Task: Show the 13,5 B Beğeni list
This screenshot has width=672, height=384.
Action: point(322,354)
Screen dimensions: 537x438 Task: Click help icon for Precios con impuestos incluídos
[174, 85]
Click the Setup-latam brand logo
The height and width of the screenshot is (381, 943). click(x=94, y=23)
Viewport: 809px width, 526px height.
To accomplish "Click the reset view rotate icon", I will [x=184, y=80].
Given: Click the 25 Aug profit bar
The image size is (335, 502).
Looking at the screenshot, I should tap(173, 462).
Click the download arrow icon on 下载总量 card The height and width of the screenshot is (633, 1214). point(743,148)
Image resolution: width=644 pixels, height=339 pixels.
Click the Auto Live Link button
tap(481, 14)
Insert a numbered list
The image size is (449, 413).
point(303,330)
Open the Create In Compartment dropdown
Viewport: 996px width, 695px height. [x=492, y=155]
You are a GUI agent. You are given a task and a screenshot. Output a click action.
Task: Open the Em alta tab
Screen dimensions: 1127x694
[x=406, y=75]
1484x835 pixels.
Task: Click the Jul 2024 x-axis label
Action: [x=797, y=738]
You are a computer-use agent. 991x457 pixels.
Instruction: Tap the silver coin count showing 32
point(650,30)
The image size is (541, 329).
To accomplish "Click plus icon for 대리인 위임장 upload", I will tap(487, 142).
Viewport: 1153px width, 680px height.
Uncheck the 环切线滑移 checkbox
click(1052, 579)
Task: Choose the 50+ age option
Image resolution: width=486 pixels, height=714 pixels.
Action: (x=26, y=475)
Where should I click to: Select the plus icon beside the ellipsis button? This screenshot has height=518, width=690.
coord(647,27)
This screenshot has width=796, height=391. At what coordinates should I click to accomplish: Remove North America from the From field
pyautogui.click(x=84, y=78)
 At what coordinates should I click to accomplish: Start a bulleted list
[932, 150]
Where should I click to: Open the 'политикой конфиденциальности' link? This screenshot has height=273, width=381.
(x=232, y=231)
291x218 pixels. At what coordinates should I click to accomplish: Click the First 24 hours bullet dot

+ + + +

DO THIS:
Turn the part of the listing that opens with the line containing "At what coordinates should I click to accomplish: Start" and runs through the end of the listing into a numbered list, including both the first and last lines and leaving out any blank lines.

COMPLETE RESPONSE:
1.  At what coordinates should I click to accomplish: Start a bulleted list
2. [932, 150]
3. Where should I click to: Open the 'политикой конфиденциальности' link? This screenshot has height=273, width=381.
4. (x=232, y=231)
5. 291x218 pixels. At what coordinates should I click to accomplish: Click the First 24 hours bullet dot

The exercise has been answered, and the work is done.